● **To do**:
- 1) List every compiler error code that appears in the forum post below about compiling CUDA with C++.
- 2) Answer these questions from the CUDA compiling post below, one answer per line with matching marks.
(a) What development environment and operating system does the writer use?
(b) In which file and on which line does the syntax error on '<' occur?
(c) What is the writer trying to call from a .cpp file?
- 3) In the CUDA compiling post below, reproduce the stretch from "Anyway, I’m going" through "for your time.".

● **Page excerpt**:

· · · · ·

CUDA & CPP Interoperability Having trouble compiling...

Hello. I am just beginning to learn CUDA and am having some difficulty getting my projects to compile. I am using VS2010 on Win7 64-bit. I have gotten several test applications running and what I am working on now is getting a simple CUDA kernel to be called from a .cpp.

However, when I compile my program it gives me the following error: (shown below)

[b]1> main.cpp

1>c:\users\santos\documents\visual studio 2010\projects\cuda_opengl\cuda_opengl\test_kernel.cu(6): error C2065: ‘blockIdx’ : undeclared identifier

1>c:\users\santos\documents\visual studio 2010\projects\cuda_opengl\cuda_opengl\test_kernel.cu(6): error C2228: left of ‘.x’ must have class/struct/union

1> type is ‘‘unknown-type’’

1>c:\users\santos\documents\visual studio 2010\projects\cuda_opengl\cuda_opengl\main.cpp(33): error C2059: syntax error : ‘<’

1>

1>Build FAILED.[/b]

Anyway, I’m going to keep working on it, but if you have any insight into what my problem is I would greatly appreciate it. It seems as though every time I make a post in a forum about a problem I’m having I solve it on my own shortly after. Hopefully, that will be the case with this as well. Thanks for your time.

· · · · ·

● **Records provided**:
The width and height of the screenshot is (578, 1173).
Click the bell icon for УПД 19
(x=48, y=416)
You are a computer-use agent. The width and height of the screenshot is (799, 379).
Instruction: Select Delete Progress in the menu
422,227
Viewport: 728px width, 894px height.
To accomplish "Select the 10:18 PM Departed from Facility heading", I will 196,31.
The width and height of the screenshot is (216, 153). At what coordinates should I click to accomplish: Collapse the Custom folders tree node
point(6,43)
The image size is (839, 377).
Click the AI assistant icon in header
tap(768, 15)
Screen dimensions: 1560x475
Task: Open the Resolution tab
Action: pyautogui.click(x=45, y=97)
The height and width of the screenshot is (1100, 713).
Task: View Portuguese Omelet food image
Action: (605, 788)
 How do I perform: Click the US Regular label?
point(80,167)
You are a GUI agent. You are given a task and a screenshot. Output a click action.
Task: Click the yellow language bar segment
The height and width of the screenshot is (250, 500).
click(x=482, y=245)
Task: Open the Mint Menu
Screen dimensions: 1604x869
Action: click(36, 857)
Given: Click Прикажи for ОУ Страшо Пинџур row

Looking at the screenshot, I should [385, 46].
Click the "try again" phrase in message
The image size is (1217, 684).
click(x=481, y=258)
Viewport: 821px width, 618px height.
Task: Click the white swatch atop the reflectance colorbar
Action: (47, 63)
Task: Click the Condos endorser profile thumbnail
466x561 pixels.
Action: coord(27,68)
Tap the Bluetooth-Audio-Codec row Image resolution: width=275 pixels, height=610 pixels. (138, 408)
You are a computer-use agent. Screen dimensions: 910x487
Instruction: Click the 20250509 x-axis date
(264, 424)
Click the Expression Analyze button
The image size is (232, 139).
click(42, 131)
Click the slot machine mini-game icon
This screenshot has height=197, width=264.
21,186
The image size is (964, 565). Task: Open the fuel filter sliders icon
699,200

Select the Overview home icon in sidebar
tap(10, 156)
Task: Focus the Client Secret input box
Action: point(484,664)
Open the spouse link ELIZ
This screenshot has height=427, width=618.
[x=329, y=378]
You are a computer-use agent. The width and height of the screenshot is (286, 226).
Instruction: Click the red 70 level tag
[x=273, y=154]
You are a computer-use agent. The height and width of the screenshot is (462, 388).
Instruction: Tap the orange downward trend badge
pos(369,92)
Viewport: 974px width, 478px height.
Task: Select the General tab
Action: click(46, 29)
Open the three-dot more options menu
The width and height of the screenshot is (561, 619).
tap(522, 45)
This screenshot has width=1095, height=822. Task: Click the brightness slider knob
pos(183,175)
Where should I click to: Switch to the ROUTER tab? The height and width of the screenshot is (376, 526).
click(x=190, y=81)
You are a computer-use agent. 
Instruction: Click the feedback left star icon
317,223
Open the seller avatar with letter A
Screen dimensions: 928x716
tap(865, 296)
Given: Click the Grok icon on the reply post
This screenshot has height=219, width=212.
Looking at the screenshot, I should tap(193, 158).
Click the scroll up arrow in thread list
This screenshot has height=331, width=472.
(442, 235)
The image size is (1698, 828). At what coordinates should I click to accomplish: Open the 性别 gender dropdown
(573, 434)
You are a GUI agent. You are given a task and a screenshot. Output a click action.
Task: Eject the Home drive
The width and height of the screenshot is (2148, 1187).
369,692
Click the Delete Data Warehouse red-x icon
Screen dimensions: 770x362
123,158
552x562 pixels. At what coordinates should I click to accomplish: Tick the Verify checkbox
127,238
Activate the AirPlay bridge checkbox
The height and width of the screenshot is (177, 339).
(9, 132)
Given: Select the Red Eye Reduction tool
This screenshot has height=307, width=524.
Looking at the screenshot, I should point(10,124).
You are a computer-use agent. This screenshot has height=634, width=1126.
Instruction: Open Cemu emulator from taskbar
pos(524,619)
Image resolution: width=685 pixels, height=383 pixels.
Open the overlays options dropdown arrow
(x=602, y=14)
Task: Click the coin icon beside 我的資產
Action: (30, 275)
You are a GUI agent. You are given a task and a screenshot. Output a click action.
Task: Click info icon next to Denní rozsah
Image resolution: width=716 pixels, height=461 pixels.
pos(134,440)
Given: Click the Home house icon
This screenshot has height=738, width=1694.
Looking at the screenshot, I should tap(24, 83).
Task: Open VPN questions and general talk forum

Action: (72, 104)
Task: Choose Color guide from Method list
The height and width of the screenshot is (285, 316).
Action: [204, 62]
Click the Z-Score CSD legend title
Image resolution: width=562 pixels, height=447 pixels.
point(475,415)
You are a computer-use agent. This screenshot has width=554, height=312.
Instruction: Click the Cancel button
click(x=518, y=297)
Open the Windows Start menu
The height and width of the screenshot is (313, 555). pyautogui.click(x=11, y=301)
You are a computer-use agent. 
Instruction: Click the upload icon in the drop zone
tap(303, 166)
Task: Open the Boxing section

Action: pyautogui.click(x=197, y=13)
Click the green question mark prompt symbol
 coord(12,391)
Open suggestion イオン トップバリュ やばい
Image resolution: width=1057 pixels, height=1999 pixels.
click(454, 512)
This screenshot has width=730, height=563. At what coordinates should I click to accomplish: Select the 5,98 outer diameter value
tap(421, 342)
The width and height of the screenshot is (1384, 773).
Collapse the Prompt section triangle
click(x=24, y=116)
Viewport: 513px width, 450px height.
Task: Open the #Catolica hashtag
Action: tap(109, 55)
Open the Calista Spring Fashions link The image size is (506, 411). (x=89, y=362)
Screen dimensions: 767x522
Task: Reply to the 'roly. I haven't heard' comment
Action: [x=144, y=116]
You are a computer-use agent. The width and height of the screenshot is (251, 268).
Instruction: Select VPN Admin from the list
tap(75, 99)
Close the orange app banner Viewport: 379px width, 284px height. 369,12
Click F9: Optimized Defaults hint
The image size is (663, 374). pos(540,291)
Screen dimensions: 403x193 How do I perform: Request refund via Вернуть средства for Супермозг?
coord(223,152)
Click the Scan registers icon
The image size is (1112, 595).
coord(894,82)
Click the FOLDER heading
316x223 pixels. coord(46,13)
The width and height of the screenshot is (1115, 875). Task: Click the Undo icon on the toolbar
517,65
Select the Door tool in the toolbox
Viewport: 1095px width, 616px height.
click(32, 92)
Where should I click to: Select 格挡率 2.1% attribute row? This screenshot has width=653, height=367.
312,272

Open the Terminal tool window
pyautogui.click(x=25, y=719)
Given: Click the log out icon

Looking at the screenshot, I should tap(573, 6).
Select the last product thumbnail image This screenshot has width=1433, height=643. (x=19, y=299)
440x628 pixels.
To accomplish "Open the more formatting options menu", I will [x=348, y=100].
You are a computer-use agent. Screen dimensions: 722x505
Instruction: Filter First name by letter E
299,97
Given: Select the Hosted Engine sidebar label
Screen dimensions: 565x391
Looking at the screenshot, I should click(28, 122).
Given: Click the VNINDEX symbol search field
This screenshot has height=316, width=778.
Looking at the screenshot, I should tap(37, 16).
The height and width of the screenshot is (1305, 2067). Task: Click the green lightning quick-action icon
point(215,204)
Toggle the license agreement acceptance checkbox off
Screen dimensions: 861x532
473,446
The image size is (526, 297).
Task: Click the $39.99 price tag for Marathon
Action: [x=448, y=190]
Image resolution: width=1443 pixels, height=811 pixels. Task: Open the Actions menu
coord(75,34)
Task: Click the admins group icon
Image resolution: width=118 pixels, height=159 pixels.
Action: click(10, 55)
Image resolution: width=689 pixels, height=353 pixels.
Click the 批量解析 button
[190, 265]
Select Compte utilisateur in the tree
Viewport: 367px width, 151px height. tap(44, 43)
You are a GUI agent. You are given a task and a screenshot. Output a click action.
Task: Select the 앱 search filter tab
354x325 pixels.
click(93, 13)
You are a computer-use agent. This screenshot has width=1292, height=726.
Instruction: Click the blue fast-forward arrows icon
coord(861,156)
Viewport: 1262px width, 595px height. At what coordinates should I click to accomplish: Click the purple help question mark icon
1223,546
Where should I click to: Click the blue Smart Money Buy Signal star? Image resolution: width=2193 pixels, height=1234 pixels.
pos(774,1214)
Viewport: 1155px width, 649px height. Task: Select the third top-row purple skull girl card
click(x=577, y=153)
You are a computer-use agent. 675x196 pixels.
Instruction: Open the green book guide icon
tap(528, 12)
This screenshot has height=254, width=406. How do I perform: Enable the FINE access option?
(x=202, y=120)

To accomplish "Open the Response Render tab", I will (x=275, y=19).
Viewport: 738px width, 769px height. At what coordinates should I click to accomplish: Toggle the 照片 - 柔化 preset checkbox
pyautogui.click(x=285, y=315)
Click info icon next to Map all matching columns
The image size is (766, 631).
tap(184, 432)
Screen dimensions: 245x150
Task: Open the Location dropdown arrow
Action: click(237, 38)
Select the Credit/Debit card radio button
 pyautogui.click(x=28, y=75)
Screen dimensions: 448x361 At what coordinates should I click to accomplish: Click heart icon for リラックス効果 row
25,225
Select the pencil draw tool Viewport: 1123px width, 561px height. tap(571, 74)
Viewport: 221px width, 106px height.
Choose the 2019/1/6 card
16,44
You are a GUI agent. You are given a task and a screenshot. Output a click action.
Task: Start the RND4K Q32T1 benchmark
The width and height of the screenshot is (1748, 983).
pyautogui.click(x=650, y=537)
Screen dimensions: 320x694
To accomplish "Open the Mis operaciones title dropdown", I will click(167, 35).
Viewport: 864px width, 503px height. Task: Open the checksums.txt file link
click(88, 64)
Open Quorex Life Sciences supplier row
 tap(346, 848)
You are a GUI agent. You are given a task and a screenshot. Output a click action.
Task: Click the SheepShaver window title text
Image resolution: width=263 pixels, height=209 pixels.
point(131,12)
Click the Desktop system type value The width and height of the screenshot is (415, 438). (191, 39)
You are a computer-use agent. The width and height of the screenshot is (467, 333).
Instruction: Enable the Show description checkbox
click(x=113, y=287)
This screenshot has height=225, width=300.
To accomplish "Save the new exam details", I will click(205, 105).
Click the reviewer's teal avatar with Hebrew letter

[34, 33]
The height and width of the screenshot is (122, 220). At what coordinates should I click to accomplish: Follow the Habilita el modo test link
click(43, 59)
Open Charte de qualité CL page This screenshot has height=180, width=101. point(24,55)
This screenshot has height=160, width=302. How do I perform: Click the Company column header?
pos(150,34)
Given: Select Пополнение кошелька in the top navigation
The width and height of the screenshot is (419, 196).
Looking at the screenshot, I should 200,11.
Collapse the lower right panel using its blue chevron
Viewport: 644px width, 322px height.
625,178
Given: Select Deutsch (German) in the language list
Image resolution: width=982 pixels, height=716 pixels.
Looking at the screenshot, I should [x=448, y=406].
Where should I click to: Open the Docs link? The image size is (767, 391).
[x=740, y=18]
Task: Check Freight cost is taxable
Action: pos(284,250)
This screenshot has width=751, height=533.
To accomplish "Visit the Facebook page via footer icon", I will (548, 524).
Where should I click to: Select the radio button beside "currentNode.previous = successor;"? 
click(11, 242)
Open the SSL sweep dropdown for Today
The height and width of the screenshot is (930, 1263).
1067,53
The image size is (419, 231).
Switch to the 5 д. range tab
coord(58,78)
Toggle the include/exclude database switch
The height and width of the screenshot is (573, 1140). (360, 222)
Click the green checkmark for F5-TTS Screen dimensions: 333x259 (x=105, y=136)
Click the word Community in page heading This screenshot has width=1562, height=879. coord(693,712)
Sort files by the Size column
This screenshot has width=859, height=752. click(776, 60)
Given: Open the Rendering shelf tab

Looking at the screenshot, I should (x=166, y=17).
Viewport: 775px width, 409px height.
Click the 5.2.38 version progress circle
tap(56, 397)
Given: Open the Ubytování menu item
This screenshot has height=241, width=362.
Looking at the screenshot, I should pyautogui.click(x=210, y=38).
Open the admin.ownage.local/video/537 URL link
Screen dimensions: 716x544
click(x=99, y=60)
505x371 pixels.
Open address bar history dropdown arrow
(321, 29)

· · · · ·

● **Responses to the tasks**:
- 1) C2065, C2228, C2059

- 2)
(a) VS2010 on Win7 64-bit.
(b) main.cpp, line 33.
(c) A simple CUDA kernel.

- 3)
Anyway, I’m going to keep working on it, but if you have any insight into what my problem is I would greatly appreciate it. It seems as though every time I make a post in a forum about a problem I’m having I solve it on my own shortly after. Hopefully, that will be the case with this as well. Thanks for your time.